C’è nei film di Matarazzo anche una marginale aggressione ai nodi tipici del costume dell’epoca: le relazioni prematrimoniali, le ragazze madri, l’inesistenza dell’oblio per quel che riguarda peccati ed errori giovanili. Vittima delle tentazioni e preda del rimorso, colpevole e martire, la donna popolana italiana è la vera protagonista dei film di Matarazzo e si ritrova sempre ad attraversare gravi ostacoli ogni  giorno.

Il regista delinea una serie di ritratti femminili in cui si coglie la mancanza di autonomia di cui soffre la donna nei confronti dell’uomo e che la rende vittima predestinata di tutti i problemi del mondo. Difronte al disordine sociale del dopoguerra la salvezza viene indicata nel recupero della solidarietà di affetti tra i componenti del nucleo famigliare. Non per nulla l’unica grande battaglia combattuta dal neorealismo popolare fu quella dei figli illegittimi seppur combattuta con patetico filantropismo.

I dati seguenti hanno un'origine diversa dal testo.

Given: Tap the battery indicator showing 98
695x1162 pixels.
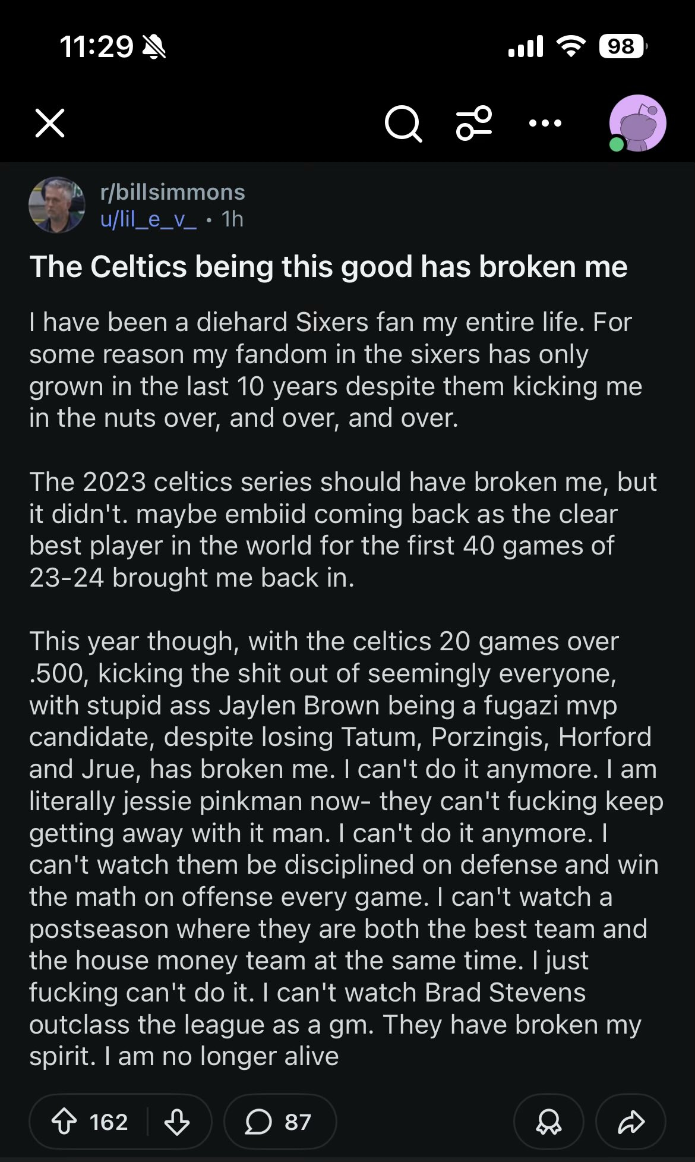Looking at the screenshot, I should 622,46.
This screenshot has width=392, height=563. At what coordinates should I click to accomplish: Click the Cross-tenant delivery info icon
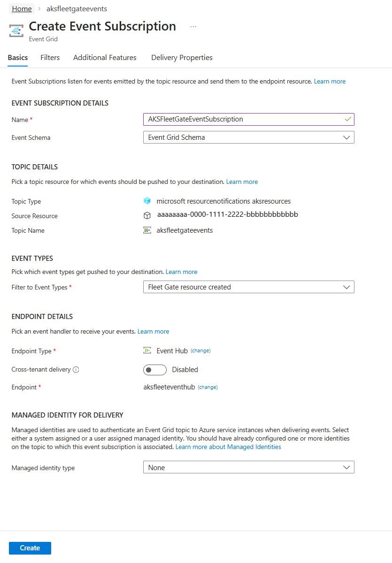click(76, 370)
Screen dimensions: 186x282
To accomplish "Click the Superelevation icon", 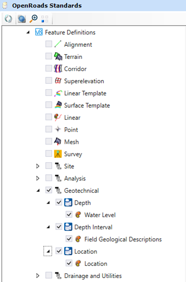I will [x=58, y=81].
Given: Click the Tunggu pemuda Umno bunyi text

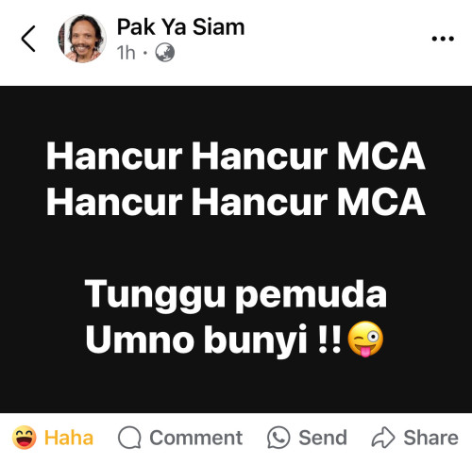Looking at the screenshot, I should [236, 318].
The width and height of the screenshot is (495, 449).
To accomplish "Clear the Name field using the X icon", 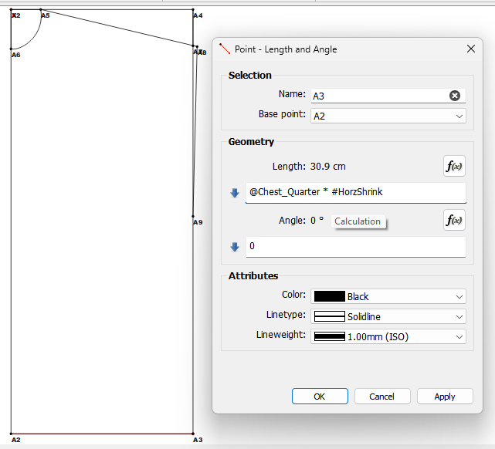I will point(455,96).
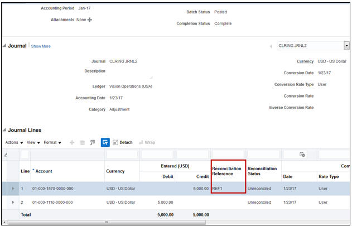
Task: Click the delete line icon in toolbar
Action: (x=82, y=142)
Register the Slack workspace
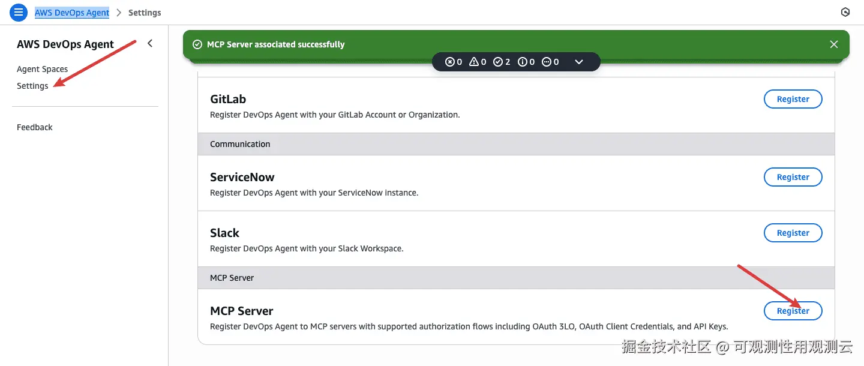This screenshot has width=864, height=366. (x=793, y=233)
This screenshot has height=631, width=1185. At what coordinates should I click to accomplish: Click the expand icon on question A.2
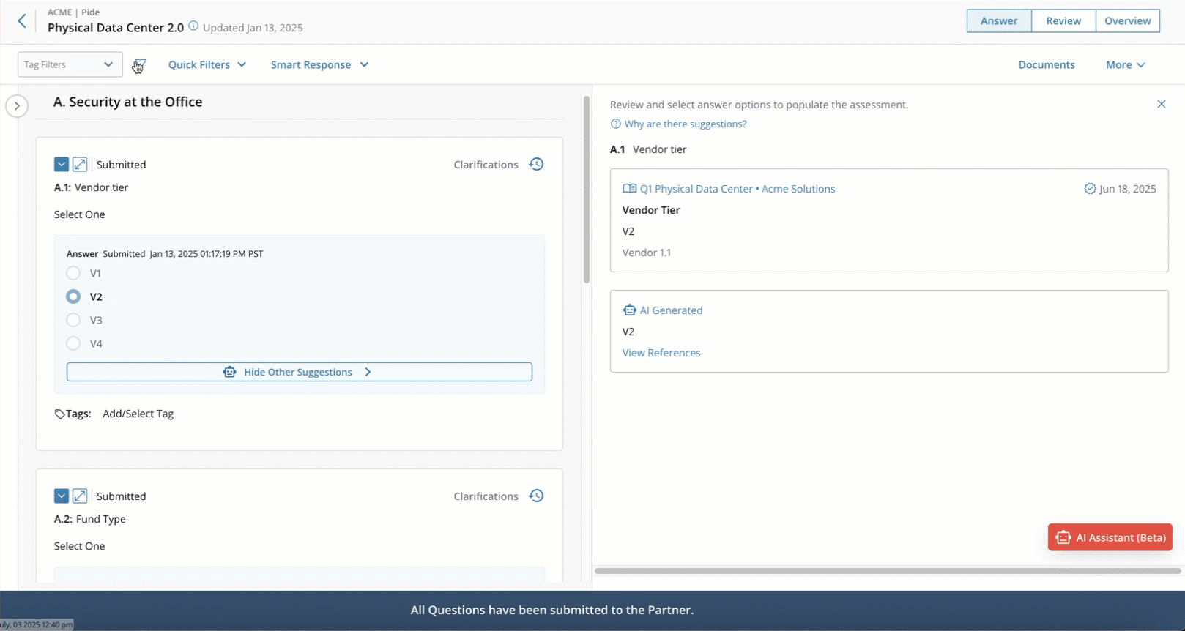(x=80, y=496)
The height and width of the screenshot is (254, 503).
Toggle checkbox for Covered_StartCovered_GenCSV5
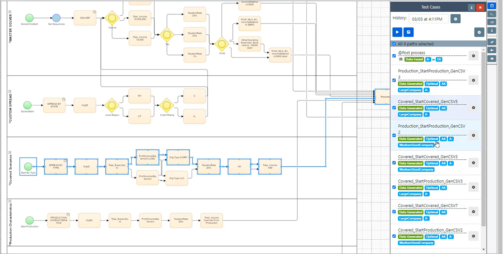point(394,108)
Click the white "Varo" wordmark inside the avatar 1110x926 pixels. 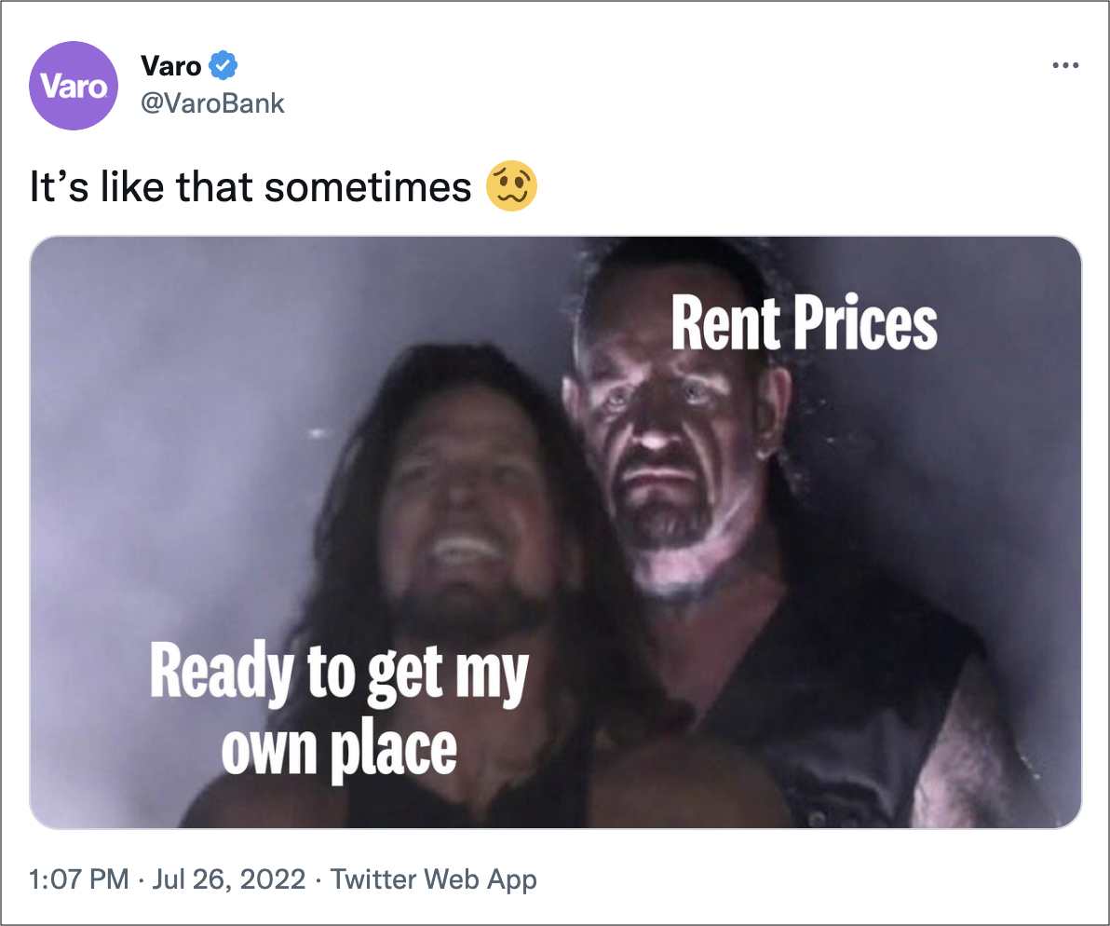(x=74, y=87)
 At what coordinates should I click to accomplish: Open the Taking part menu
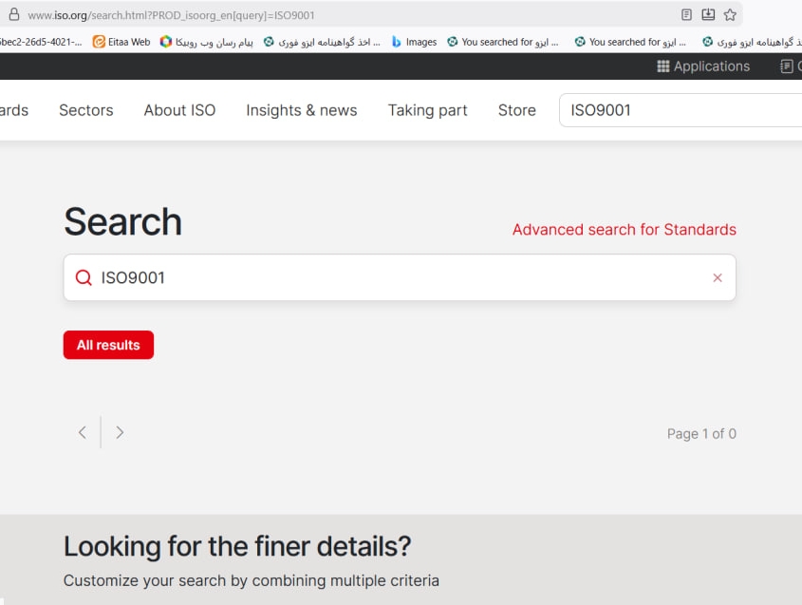[427, 110]
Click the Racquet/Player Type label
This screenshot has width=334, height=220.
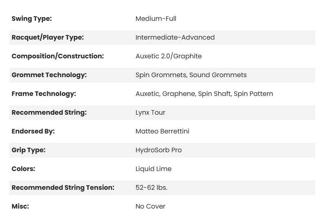click(x=48, y=38)
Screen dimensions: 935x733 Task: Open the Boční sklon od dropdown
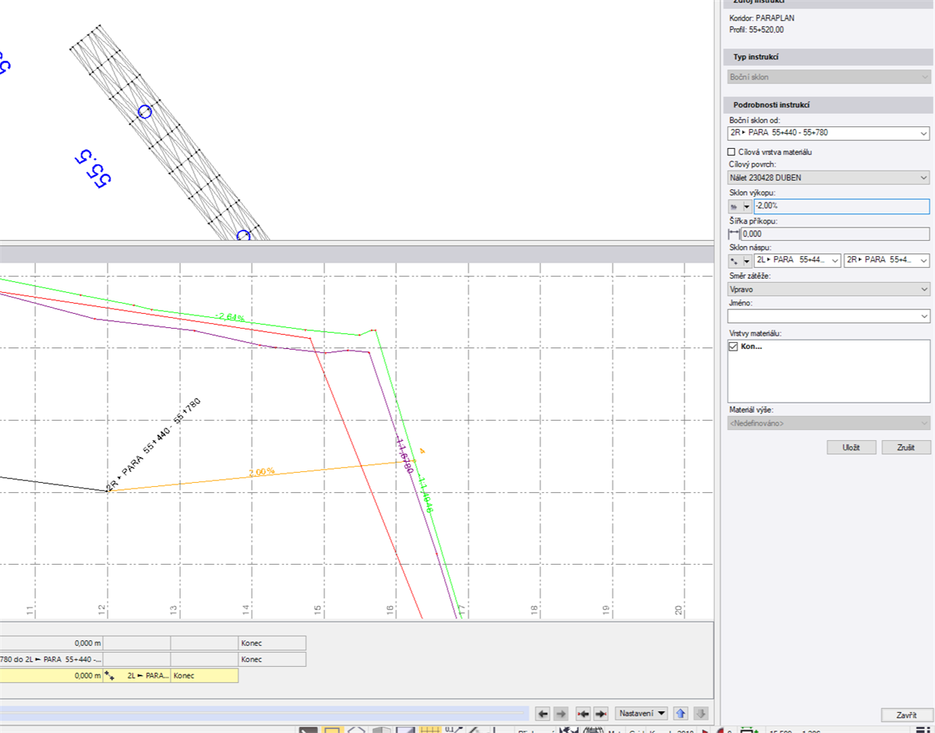923,133
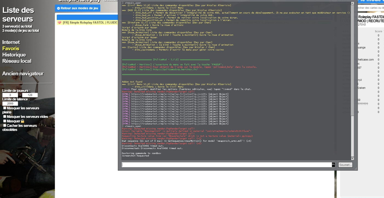Image resolution: width=384 pixels, height=198 pixels.
Task: Select the Favoris server category
Action: click(11, 48)
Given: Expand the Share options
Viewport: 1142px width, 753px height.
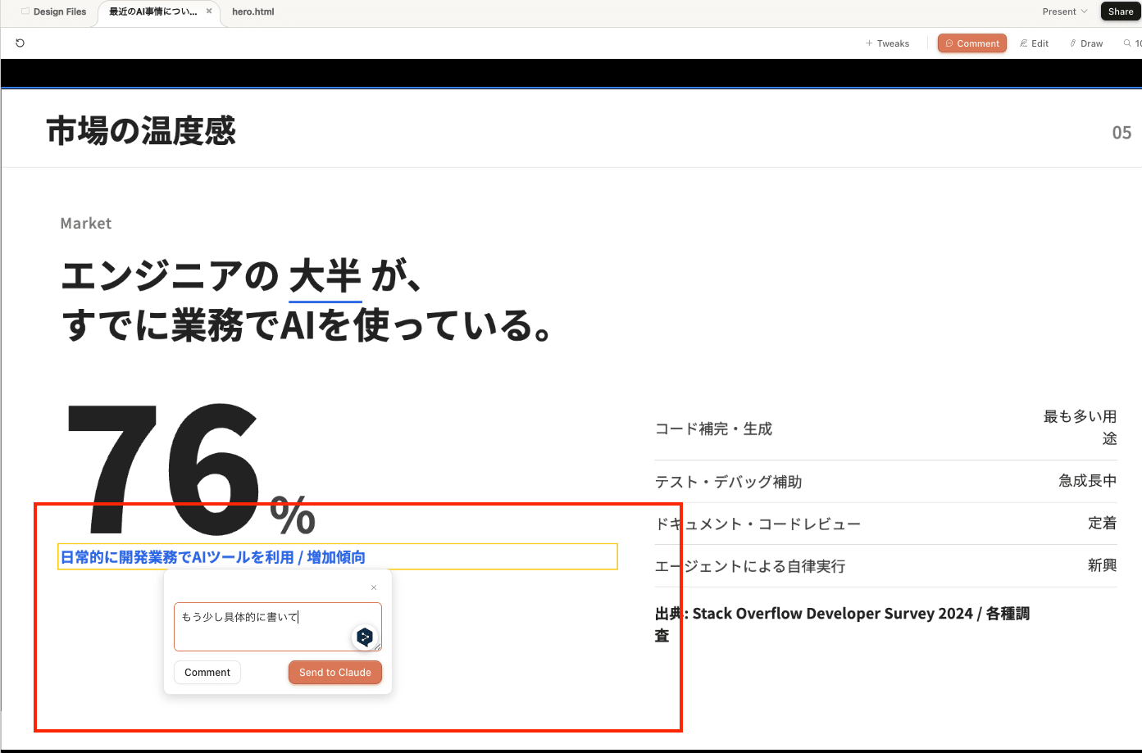Looking at the screenshot, I should point(1120,11).
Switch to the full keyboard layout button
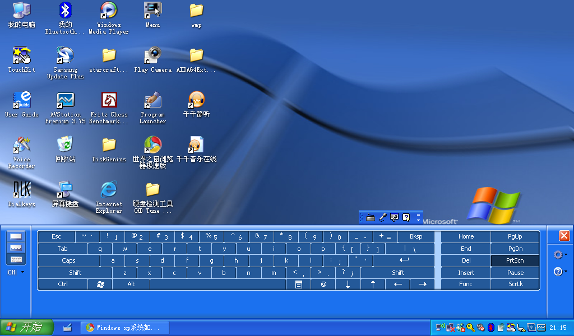 coord(16,258)
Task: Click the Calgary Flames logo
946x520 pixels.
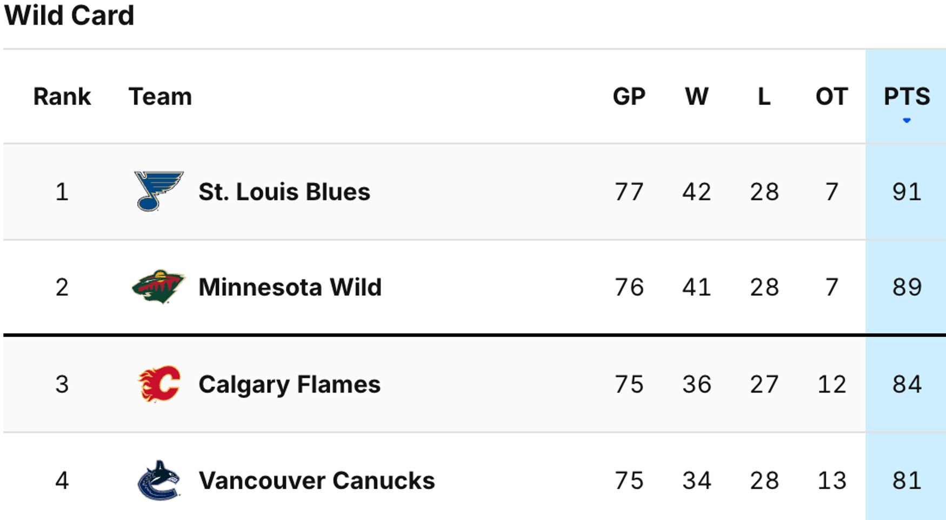Action: tap(159, 384)
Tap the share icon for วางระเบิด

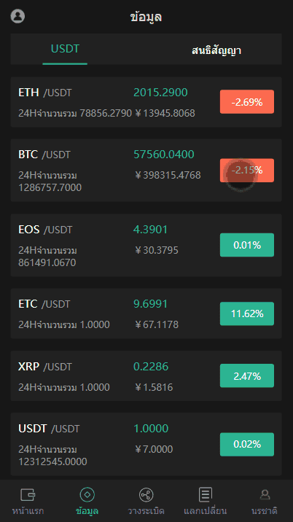[x=147, y=495]
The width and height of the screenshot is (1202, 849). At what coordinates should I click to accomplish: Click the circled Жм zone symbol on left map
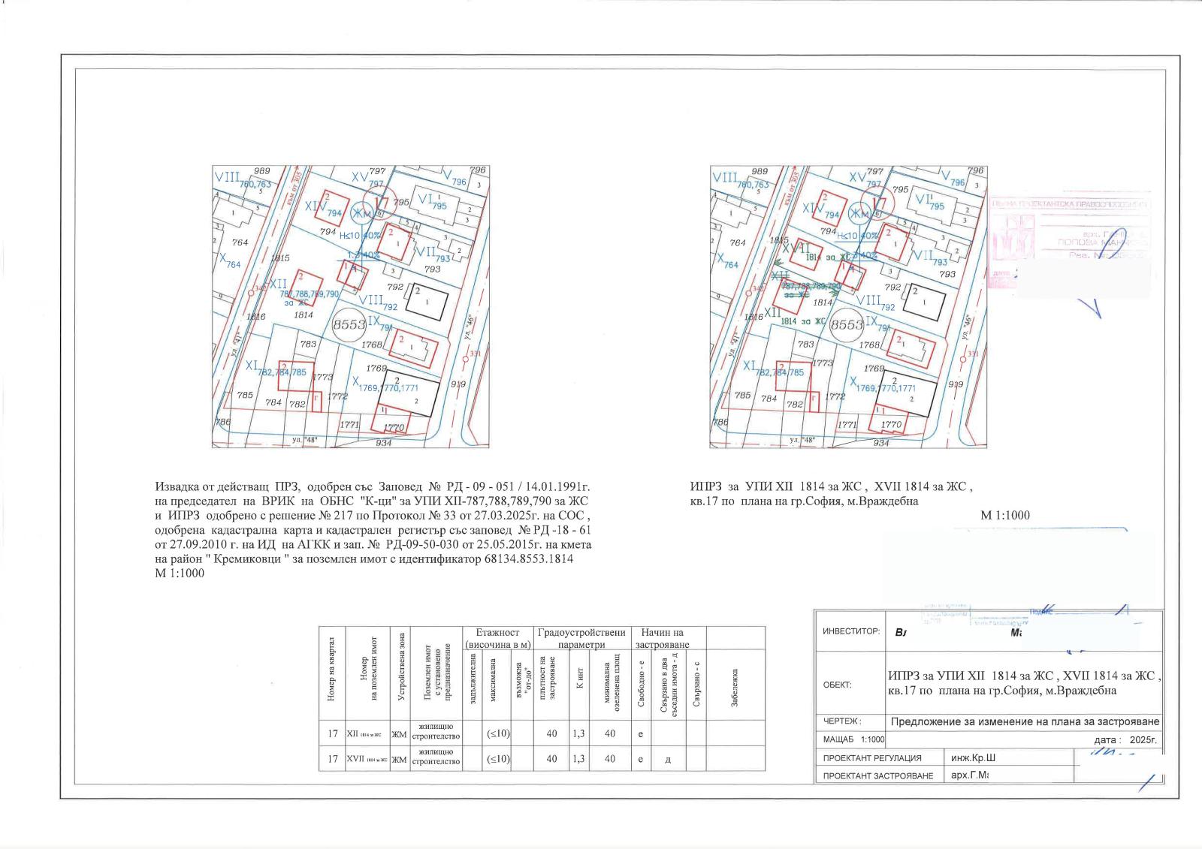pos(363,214)
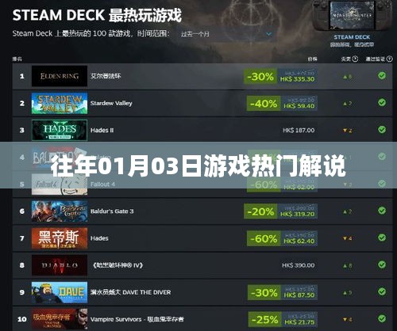Click Hades II's verified checkmark icon
This screenshot has width=397, height=331.
pos(382,130)
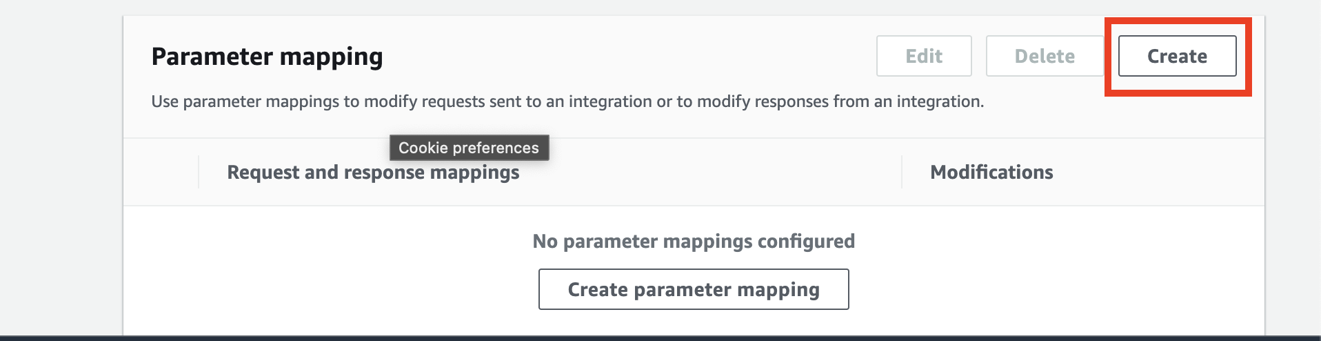The height and width of the screenshot is (341, 1321).
Task: Click the empty selection cell in table header
Action: [161, 172]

Il successo del filone inaugurato da Catene non si spiega senza far entrare in gioco il fattore divistico. I valori umani esaltati da Matarazzo trovarono incarnazione esemplare in uno dei maggiori fenomeni divistici del cinema drammatico italiano: Amedeo Nazzari. Fu il Neorealismo a rivolgersi a lui per due film destinati entrambi al successo Un giorno nella vita di Alessandro Blasetti e Il bandito di Alberto Lattuada e solo nella stagione tra il 1949 e il 1954, Amedeo Nazzari interpretò ben ventotto film. Generoso cavaliere dell’ideale, volto accigliato, occhi onesti e grande interprete di eroi perdenti della modernità, Nazzari incantava le donne borghesi e popolane, dalle riviste patinate al grande schermo nella costruzione dell’immaginario di un uomo fiero, dal cuore appassionato, ligio al codice dell’onore e del dovere. Che mai perdeva il suo fascino magnetico.